**任务说明 1:** 从“给定一个二叉树,返回其节点值”到“and alternate between).”，原样返回阅读材料中的这段文字。
**任务说明 2:** 根据阅读材料中的个人思路，direction 为 false 时代表什么？

*** 阅读材料

给定一个二叉树,返回其节点值的锯齿形层次遍历。(即先从左往右,再从右往左进行下一层遍历,以此类推,层与层之间交替进行)。
例如:
给定二叉树 [3,9,20,null,null,15,7],
3
/ \
9 20
/ \
15 7
返回锯齿形层次遍历如下:
[ [3], [20,9], [15,7] ]
Given a binary tree, return the zigzag level order traversal of its nodes' values. (ie, from left to right, then right to left for the next level and alternate between).
For example:
Given binary tree [3,9,20,null,null,15,7],
3
/ \
9 20
/ \
15 7
return its zigzag level order traversal as:
[ [3], [20,9], [15,7] ]
个人思路:
以二叉树的层次遍历的思路为基础,定义direction作为存储方向(true代表向右存储,false代表向左存储),以满足锯齿形存储的要求,仍然按层次遍历取得子数组,每次内循环获得一层的元素,并在每一轮结束后根据direction的布尔值进行顺序存储或反向存储,构成新的子数组加入总数组,最终得到锯齿形层次遍历数组。
代码(Java):
/**
* Definition for a binary tree node.

******
*** 数据行

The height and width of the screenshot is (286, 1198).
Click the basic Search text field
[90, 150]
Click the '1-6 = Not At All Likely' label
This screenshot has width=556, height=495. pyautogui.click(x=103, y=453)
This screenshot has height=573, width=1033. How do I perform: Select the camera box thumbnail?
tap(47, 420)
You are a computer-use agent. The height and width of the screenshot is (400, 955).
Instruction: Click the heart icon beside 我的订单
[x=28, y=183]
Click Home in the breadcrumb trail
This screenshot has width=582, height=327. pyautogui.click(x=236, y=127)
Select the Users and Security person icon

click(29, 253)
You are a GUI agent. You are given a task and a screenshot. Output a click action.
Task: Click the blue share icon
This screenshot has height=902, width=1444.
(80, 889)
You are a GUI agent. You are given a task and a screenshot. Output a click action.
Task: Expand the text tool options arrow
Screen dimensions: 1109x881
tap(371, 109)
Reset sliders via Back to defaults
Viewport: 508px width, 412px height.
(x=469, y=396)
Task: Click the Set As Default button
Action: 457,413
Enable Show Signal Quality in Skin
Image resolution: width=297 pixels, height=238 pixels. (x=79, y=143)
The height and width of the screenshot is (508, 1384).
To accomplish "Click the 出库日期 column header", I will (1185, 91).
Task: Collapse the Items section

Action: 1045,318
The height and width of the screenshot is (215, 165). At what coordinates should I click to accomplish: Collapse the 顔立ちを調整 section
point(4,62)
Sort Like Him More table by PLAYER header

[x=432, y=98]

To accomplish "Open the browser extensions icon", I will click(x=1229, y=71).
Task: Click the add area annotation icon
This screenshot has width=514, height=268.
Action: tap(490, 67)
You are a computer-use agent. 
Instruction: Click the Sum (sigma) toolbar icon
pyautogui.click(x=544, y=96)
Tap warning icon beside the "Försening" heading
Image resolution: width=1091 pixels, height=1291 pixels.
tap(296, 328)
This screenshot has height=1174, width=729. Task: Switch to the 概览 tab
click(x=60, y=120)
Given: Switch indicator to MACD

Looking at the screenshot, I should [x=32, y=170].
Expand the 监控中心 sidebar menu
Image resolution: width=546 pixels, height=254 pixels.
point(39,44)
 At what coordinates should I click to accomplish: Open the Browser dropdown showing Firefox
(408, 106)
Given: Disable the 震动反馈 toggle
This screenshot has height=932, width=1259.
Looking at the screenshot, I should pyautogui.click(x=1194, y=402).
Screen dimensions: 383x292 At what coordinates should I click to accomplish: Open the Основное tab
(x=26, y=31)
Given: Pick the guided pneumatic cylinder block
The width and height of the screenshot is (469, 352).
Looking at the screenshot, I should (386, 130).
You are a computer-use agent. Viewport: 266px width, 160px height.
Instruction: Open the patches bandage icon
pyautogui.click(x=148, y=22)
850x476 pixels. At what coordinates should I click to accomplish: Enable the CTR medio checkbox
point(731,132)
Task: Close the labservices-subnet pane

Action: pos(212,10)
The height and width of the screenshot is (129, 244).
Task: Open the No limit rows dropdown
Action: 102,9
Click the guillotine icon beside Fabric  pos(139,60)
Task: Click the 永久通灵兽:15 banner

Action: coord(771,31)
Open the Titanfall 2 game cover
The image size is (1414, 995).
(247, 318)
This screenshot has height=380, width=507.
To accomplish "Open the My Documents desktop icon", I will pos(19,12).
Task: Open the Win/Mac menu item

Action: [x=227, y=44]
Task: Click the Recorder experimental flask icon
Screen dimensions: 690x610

******

**正确答案 1:**
给定一个二叉树,返回其节点值的锯齿形层次遍历。(即先从左往右,再从右往左进行下一层遍历,以此类推,层与层之间交替进行)。
例如:
给定二叉树 [3,9,20,null,null,15,7],
3
/ \
9 20
/ \
15 7
返回锯齿形层次遍历如下:
[ [3], [20,9], [15,7] ]
Given a binary tree, return the zigzag level order traversal of its nodes' values. (ie, from left to right, then right to left for the next level and alternate between).

**正确答案 2:** 代表向左存储。